Now, for the fun bits.
- The RST responses back to the server are rate limited - via net.inet.icmp.icmplim. Yes, it's not just for rate limiting ICMP responses.
- So the client would see some connections hit an RST and fail immediately; others just wouldn't get the ACK and would try again, so..
- .. over time, there'd be a burst of new connections every second from the client (causing the issue) as well as the connection retransmits for embryonic-but-not-yet-finished connections
When I staggered the new connections over smaller, quicker bursts (so instead of 128 connections a second per thread, I'd do 12 connections every 100mS) then the problem went away. This is better behaviour (I can connect thousands of new connections a second here!) but I still expect to see this problem in the real world. As I approach my intended TCP connection rate (100,000 connections a second - which isn't specifically a Netflix requirement, but an "Adrian proxy load" requirement! - I'm going to start seeing microbursts of new connections that will temporarily look like back-to-back new connections, thus triggering this bug.
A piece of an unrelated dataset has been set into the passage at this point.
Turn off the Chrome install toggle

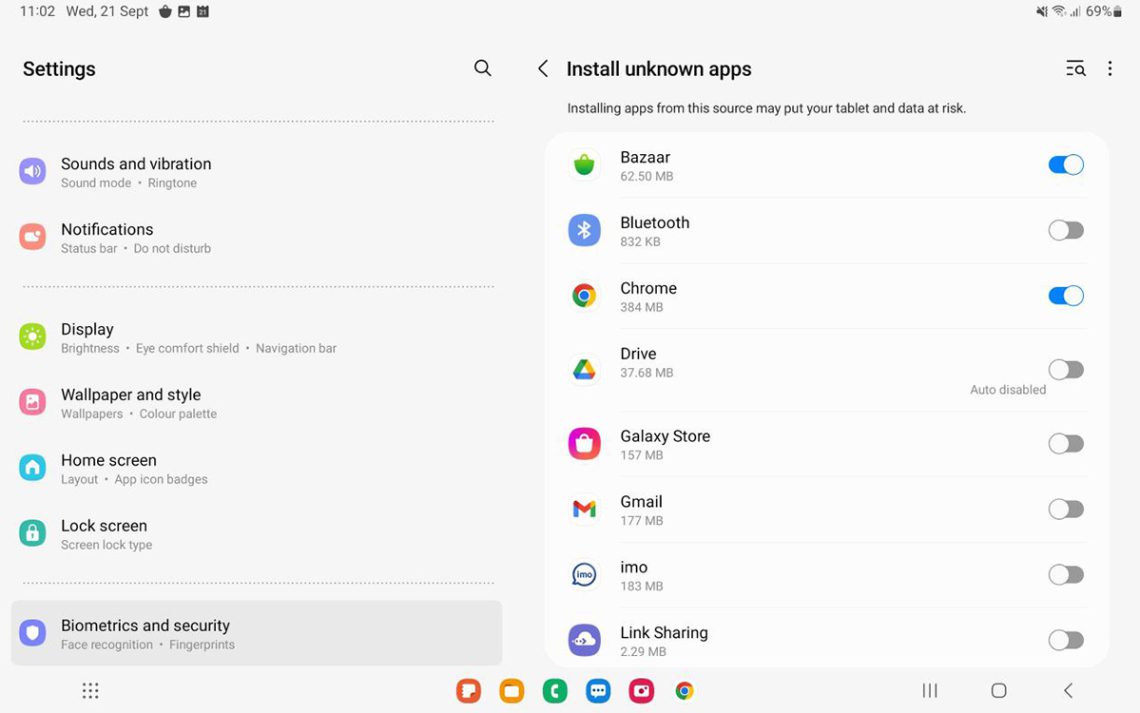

So, to work around this for now, one just has to bump up the accept queue depth (sysctl kern.ip.somaxconn) to something much higher than the default of 128.
Now - why is this happening? My theory is this:
- We're getting this burst of frames coming in the NIC;
- The syncache / cookie code is being run in the NIC RX path;
- The new connection path gets run and quickly overflows the syncache and new connection queue handling in the TCP stack, as the userland code doesn't get a notification in time
- .. so the accept queue overflows before userland gets a chance to run, and we start sending rate limited RSTs.